O episódio a que assisti mostrava um restaurante indiano na Vila Mariana, São Paulo. Por coincidência, já almocei lá: a comida não me impressionou, e o ambiente exibia um desleixo que me levou a suspeitar do asseio.
Bingo. Jacquin encontrou uma cozinha imunda e desorganizada, cheia de imigrantes indianos que mal falavam português.
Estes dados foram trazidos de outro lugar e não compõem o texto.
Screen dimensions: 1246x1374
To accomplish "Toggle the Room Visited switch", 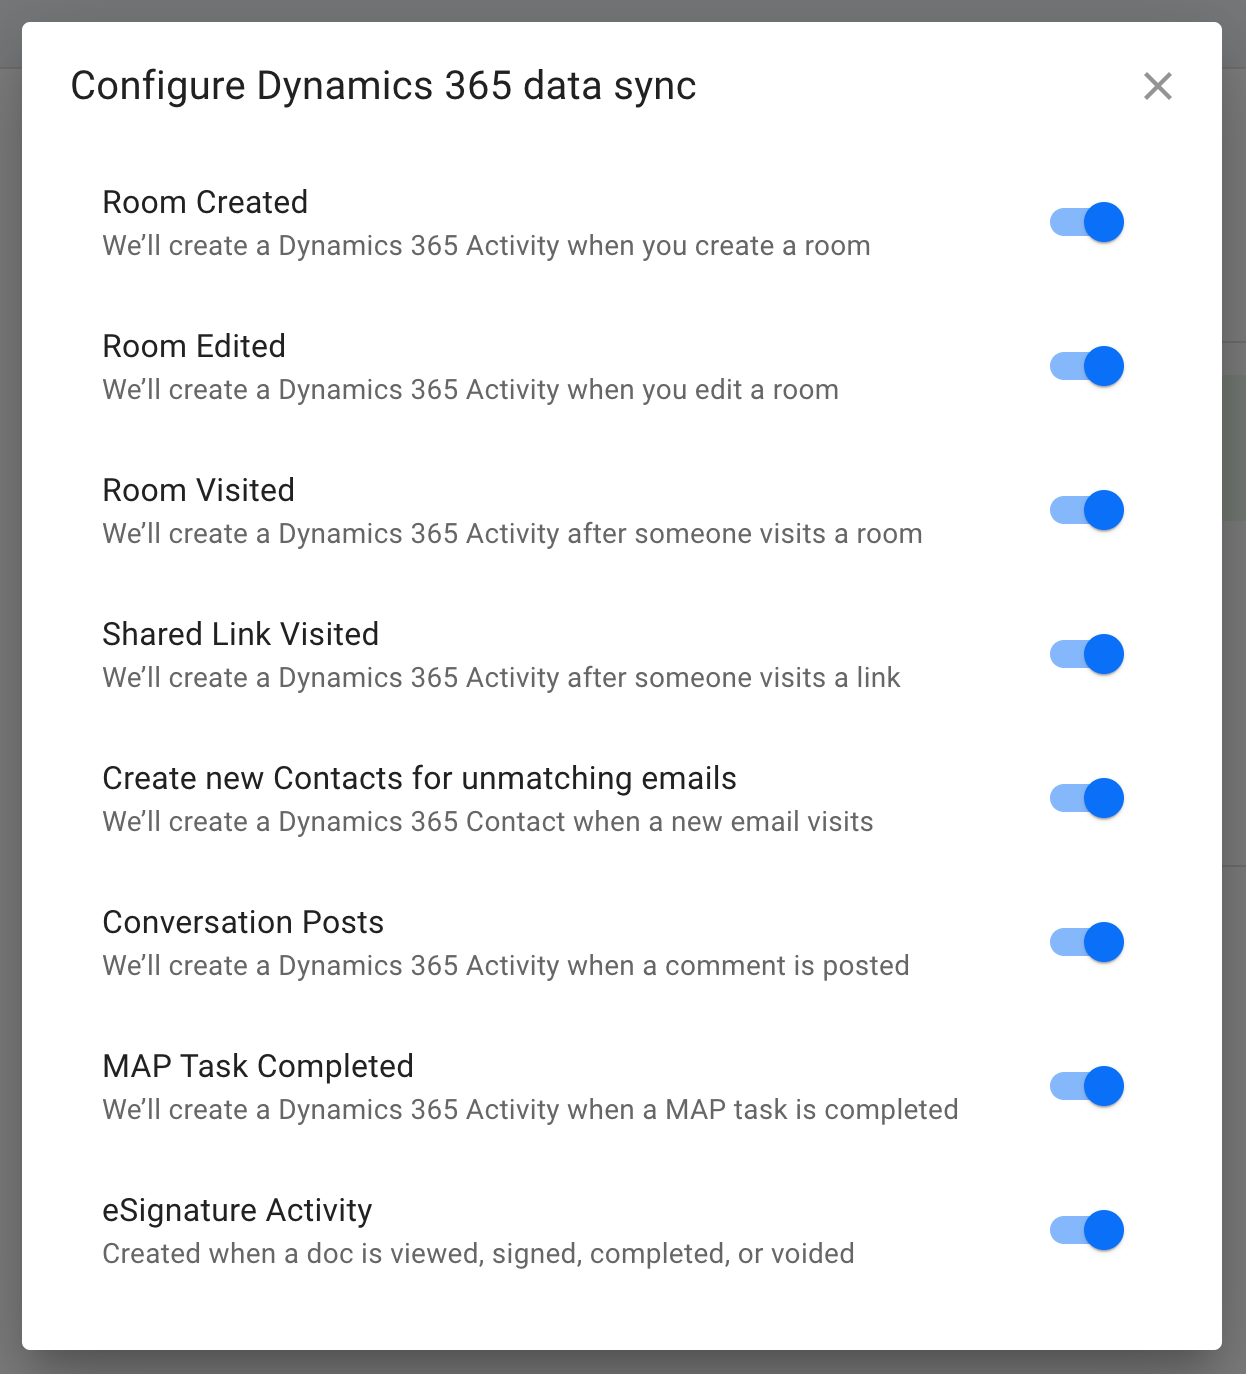I will click(1085, 510).
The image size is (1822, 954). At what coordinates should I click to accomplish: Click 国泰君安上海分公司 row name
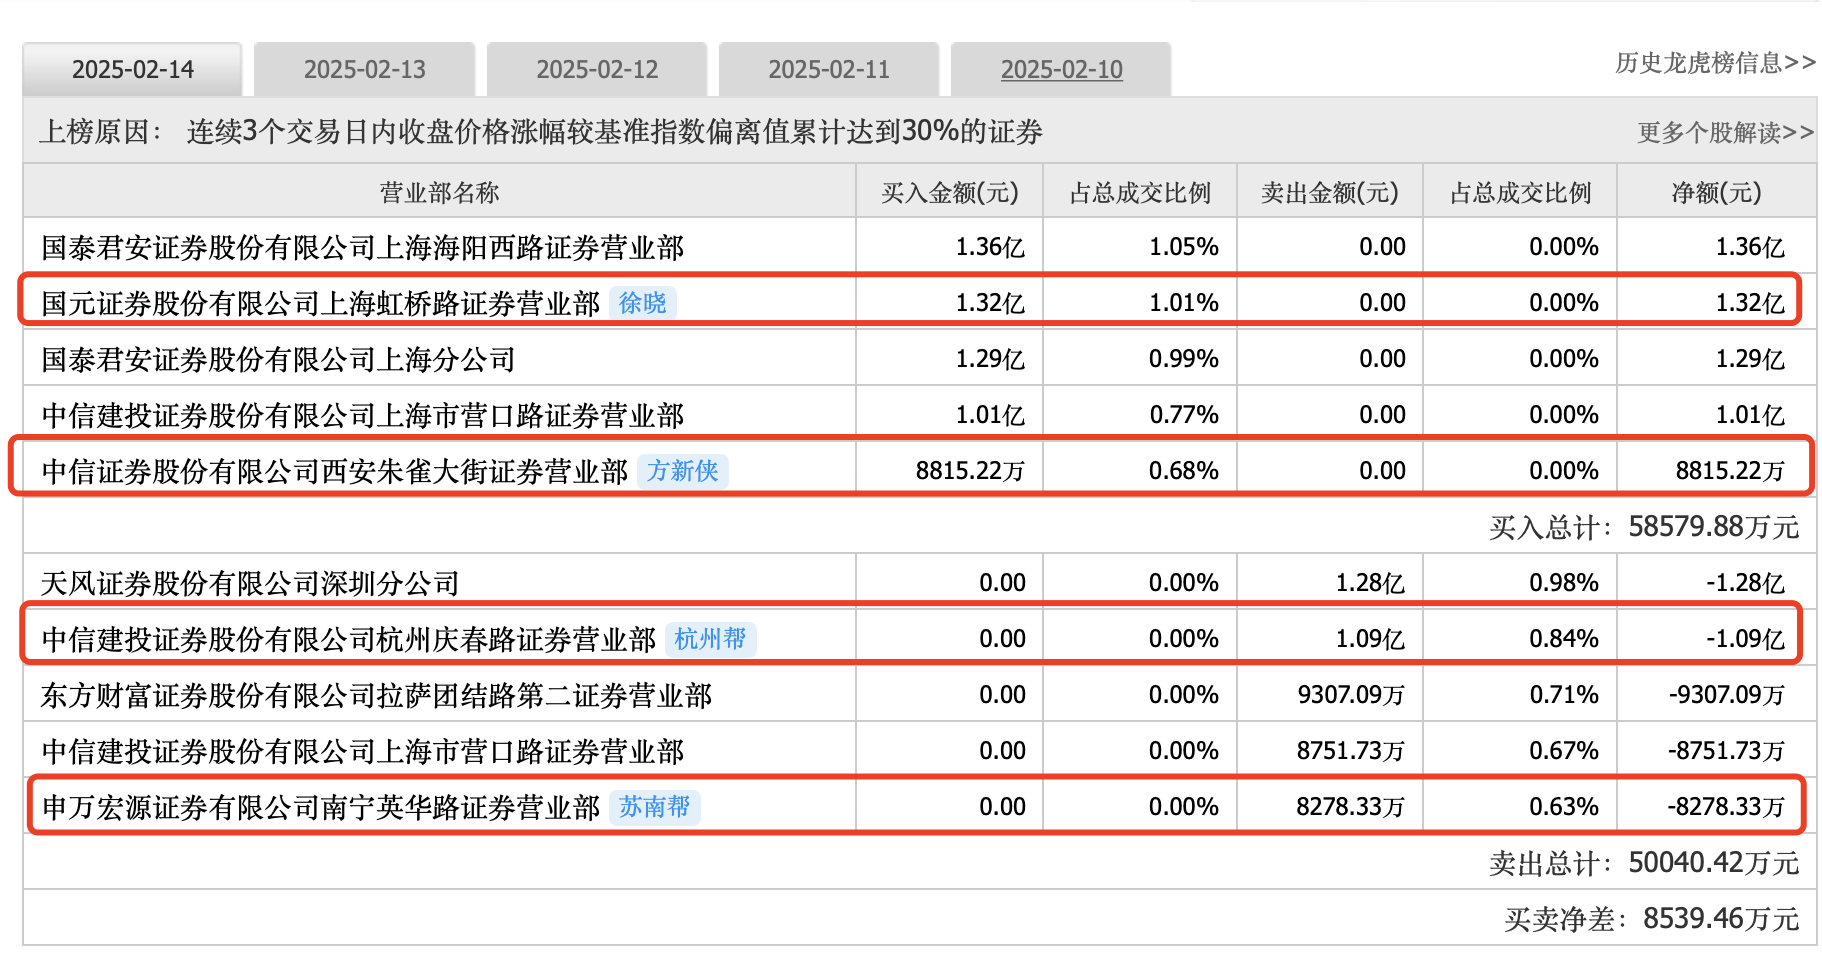[278, 359]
Já havia visto vários episódios da matriz gringa do programa, o suficiente para notar que o roteiro é rígido, petrificado. A narrativa segue sempre a mesma sequência de eventos:
- Um comerciante em apuros pede a ajuda do chef famoso para salvar o restaurante que naufraga;
- O chef visita as instalações e constata práticas inadequadas, quando não deploráveis. Grita, humilha, joga comida fora. O dono do lugar tem vontade de explodir os miolos do sujeito, mas sai para fumar um cigarro e dar um depoimento emotivo para a produção;
- Depois de limpeza e ajuste precários, o chef famoso acompanha o serviço do restaurante. Nada dá certo. Os clientes, furiosos, abandonam a mesa sem comer. O chef berra mais alto. A equipe do restaurante fica mais desorientada do que o urso Colimério.
- A produção do programa decide que a única solução possível é fechar temporariamente o restaurante para uma reforma. Dono e equipe não participam e não dão palpites na restauração.
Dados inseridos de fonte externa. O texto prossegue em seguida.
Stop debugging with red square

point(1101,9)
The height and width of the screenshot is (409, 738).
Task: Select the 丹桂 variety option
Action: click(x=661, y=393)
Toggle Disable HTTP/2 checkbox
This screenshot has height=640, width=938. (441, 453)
- A equipe do restaurante é levada à instalação renovada e se deslumbra com as mudanças. O chef famoso apresenta também um novo cardápio, muito mais inteligente do que o antigo.
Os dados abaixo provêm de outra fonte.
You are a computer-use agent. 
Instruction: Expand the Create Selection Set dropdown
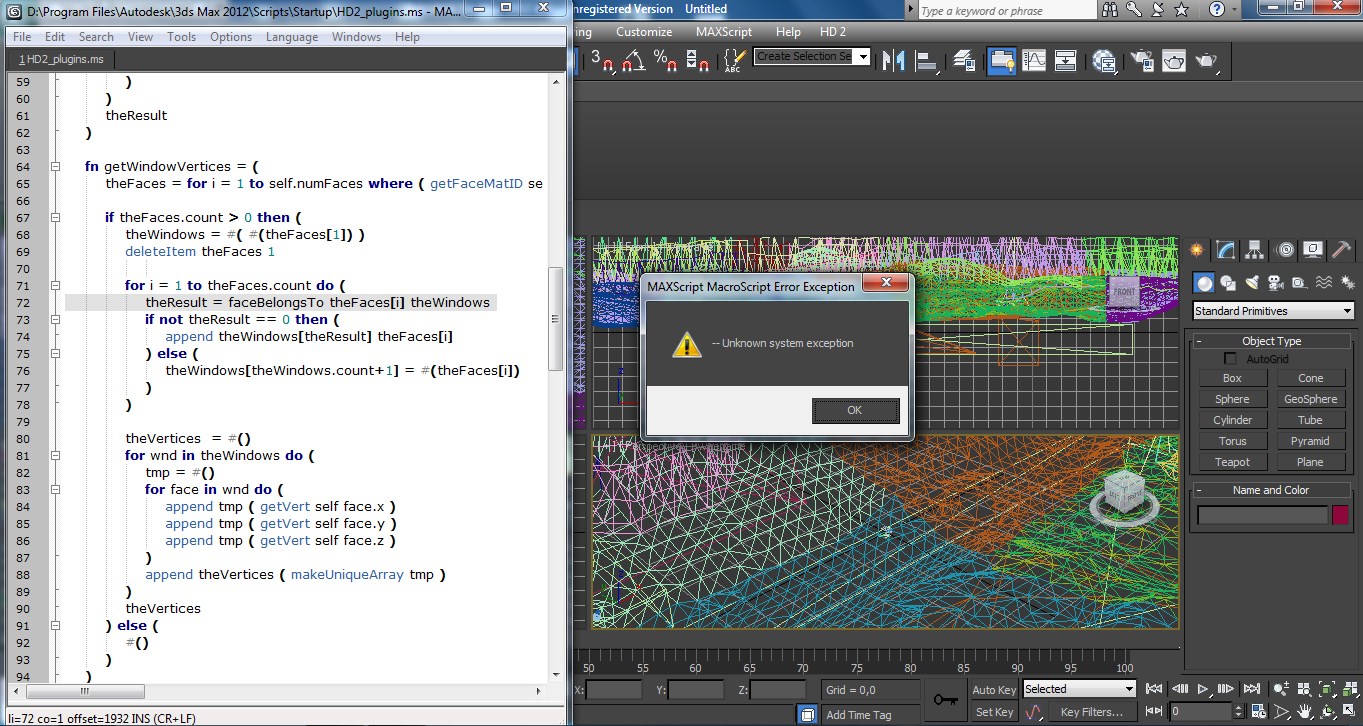click(x=863, y=57)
- O chef famoso participa do primeiro serviço depois da reforma. De início, tudo parece que vai dar muito errado. Mas o chef grita, berra, urra e rosna até que cozinha e serviço tomam jeito.
- Depois de um jantar memorável, todos se abraçam e choram de emoção. O chef famoso dá um tapinha no ombro do comerciante e o abandona à própria sorte.
O episódio do restaurante de São Paulo seguiu, com mínimas variações, o enredo de danação iminente, superação e redenção. Jacquin não tem o talento de bedel do Inferno que sobra em Ramsay. Mas ele –eu não o conheço pessoalmente –parece esforçado no desempenho do papel de carrasco.
Se o roteiro é igual para todos os lugares, há de se deduzir que falta a alguns donos de restaurante ver “Pesadelo” e açoitar os funcionários até o negócio entrar nos eixos. Ou, mais provavelmente, que estamos diante de uma obra de ficção. “Reality” é uma palavra usada com frivolidade para definir esse tipo de atração.
De volta a “Mestre do Sabor”. Não estreou ainda, então não posso resenhar. O abandono da gritaria é positivo. Duvido, porém, que tenha qualquer vestígio de realidade. Camadas e mais camadas de verniz global fazem até o “Jornal Nacional” parecer novela.
Se quiser realidade, desligue a TV. Pegue uma receita e vá para a cozinha se cortar e se queimar até aprender a fazer direito. Pode gritar à vontade consigo mesmo(a).